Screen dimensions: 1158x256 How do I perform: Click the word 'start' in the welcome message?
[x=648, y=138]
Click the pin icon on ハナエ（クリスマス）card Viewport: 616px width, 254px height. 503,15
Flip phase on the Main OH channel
==
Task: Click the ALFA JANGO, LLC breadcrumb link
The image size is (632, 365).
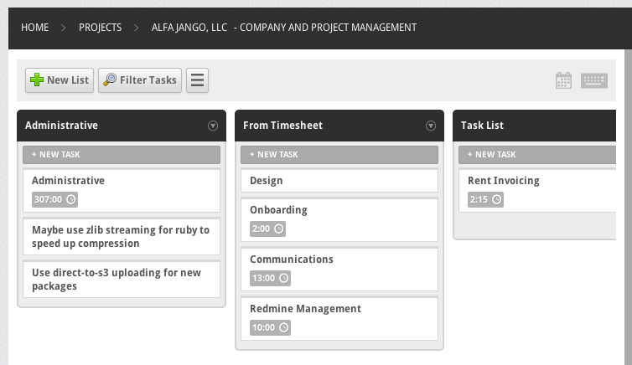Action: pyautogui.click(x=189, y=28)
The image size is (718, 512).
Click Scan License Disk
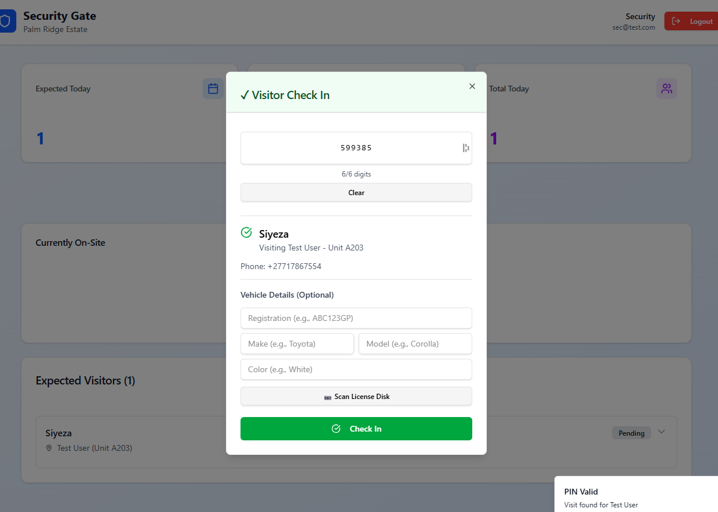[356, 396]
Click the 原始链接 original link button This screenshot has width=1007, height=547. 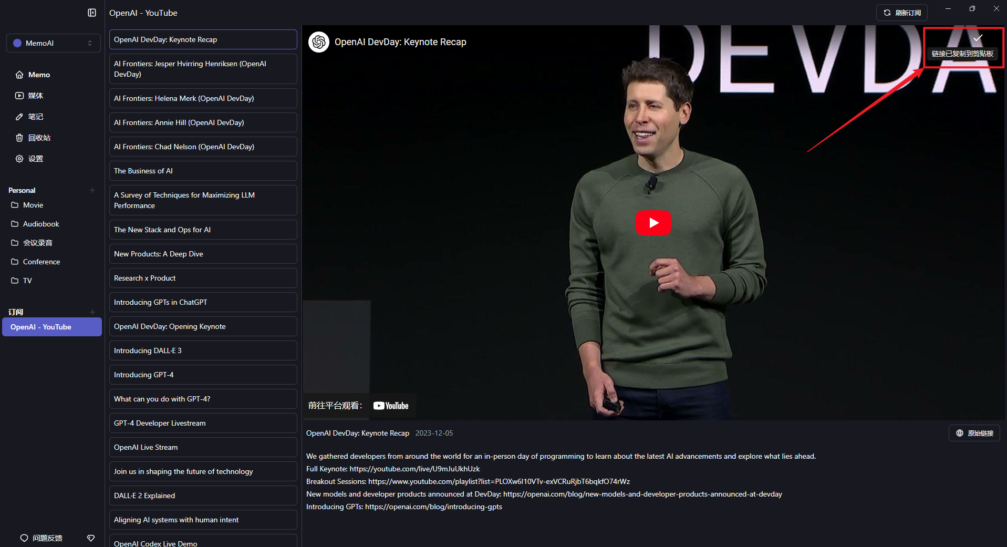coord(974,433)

__PROBLEM DESCRIPTION__
In the listing above, find the line containing "Screen dimensions: 1158x256" and the line containing "Flip phase on the Main OH channel", then retype both and every line between them exactly, with nothing else.

__TASK RESULT__
Screen dimensions: 1158x256 How do I perform: Click the word 'start' in the welcome message?
[x=648, y=138]
Click the pin icon on ハナエ（クリスマス）card Viewport: 616px width, 254px height. 503,15
Flip phase on the Main OH channel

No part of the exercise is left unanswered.